* **What you have to do**
Write back, word for word, the lines from the one containing "The height and" to the end of the listing below. Include nothing else, and no pictures.

*** Block opens ***

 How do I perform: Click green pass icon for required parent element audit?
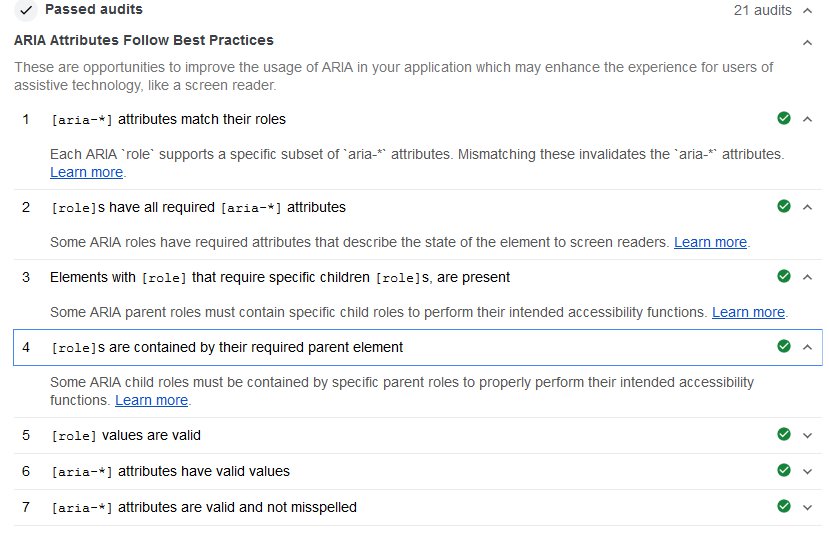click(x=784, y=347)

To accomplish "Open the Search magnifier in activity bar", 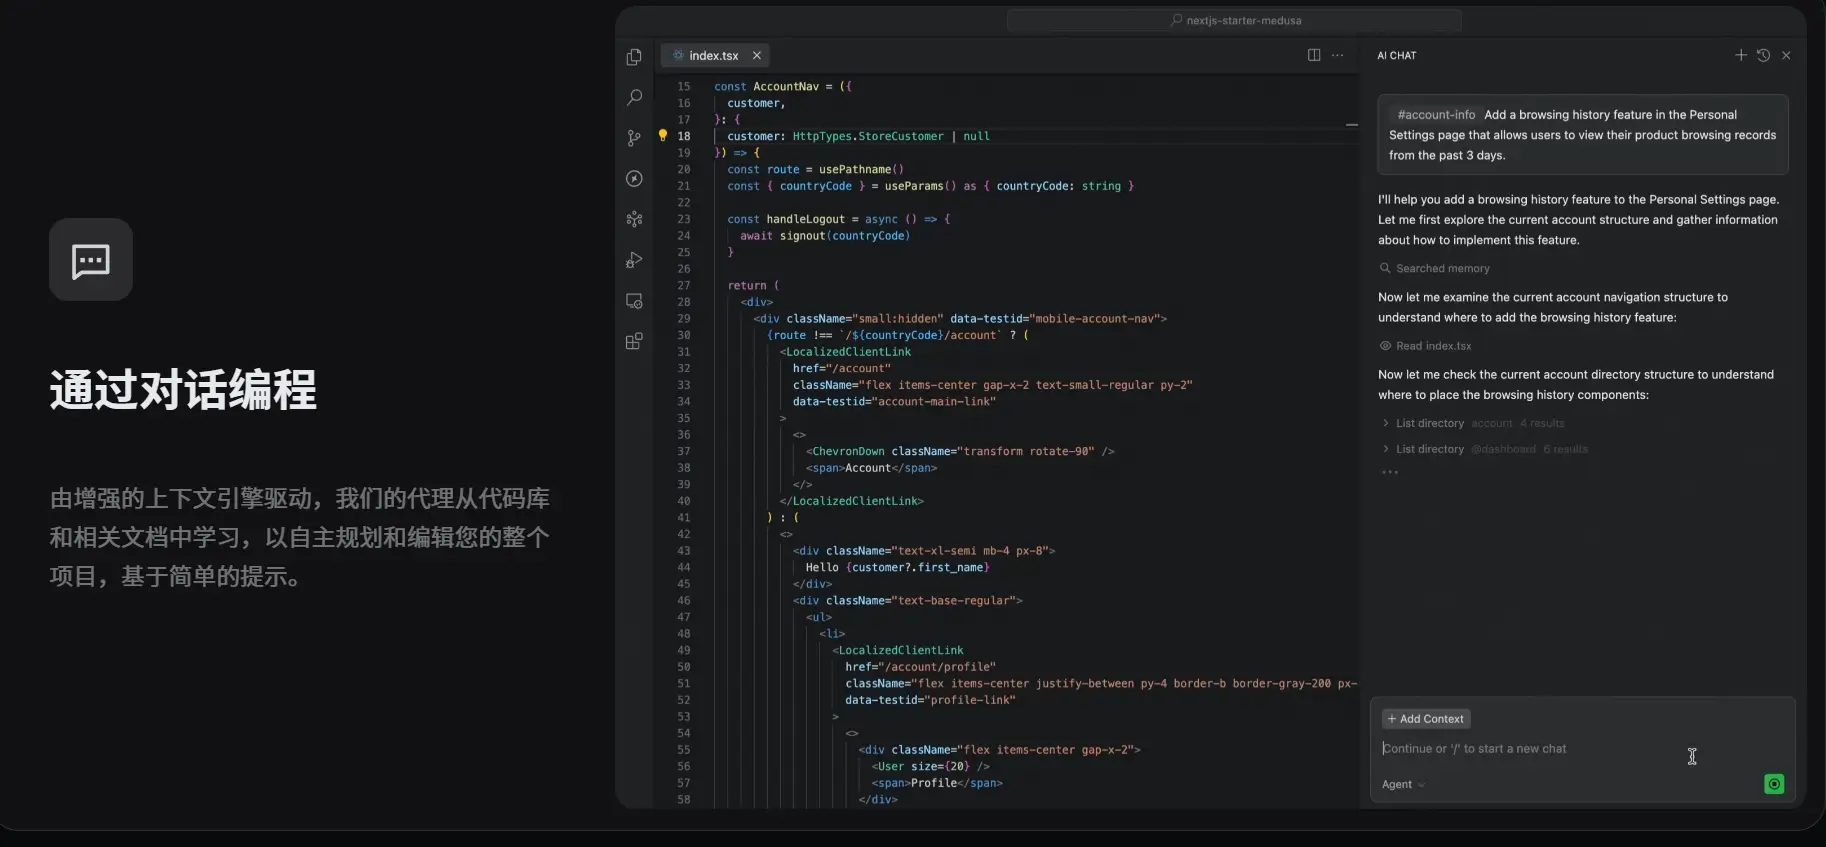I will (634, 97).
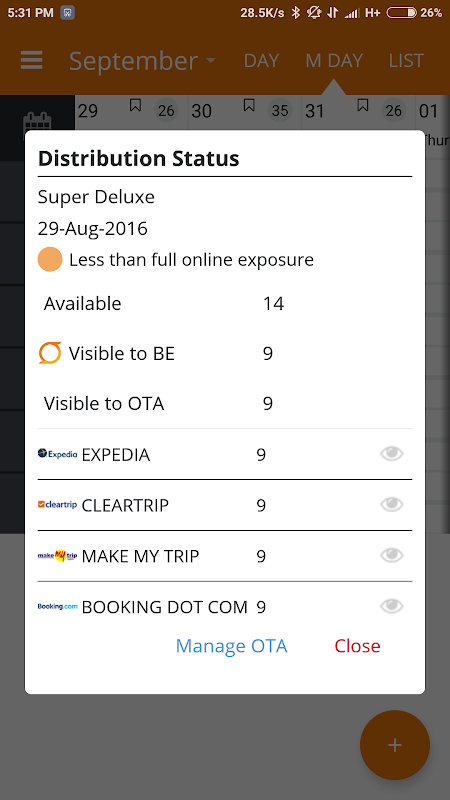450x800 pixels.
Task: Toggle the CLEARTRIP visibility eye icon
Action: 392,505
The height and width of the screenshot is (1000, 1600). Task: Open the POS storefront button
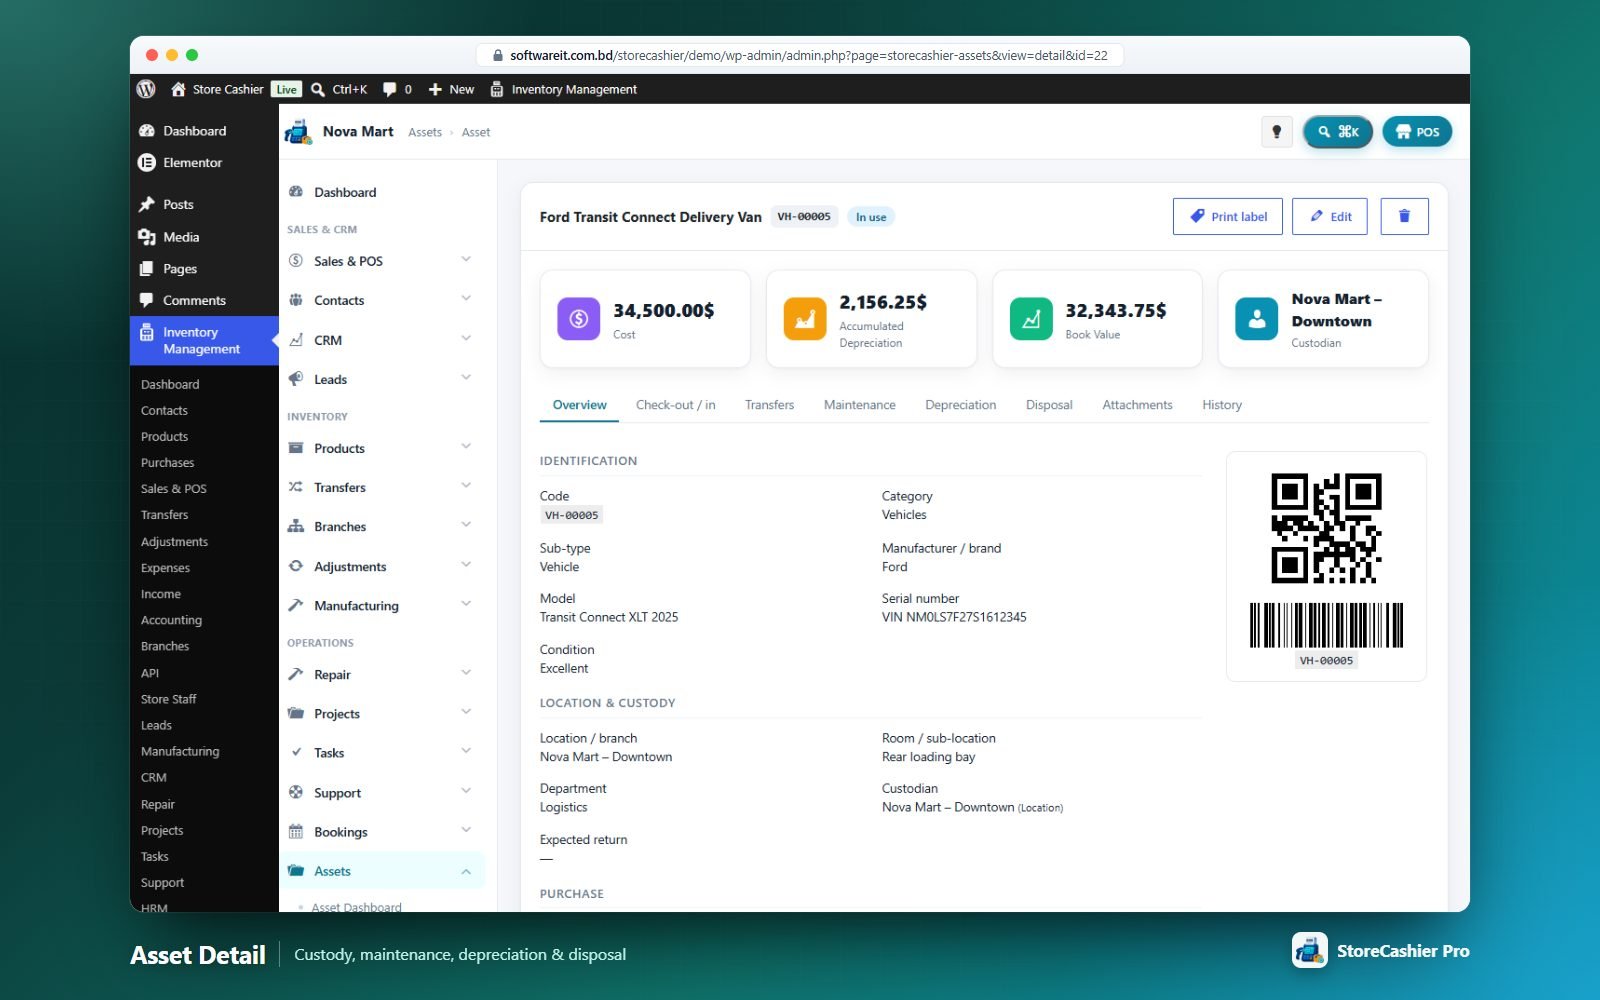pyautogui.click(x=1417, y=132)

*** Block closes ***

* **Task answer**
The height and width of the screenshot is (1000, 1600). Task: Open the POS storefront button
pyautogui.click(x=1417, y=132)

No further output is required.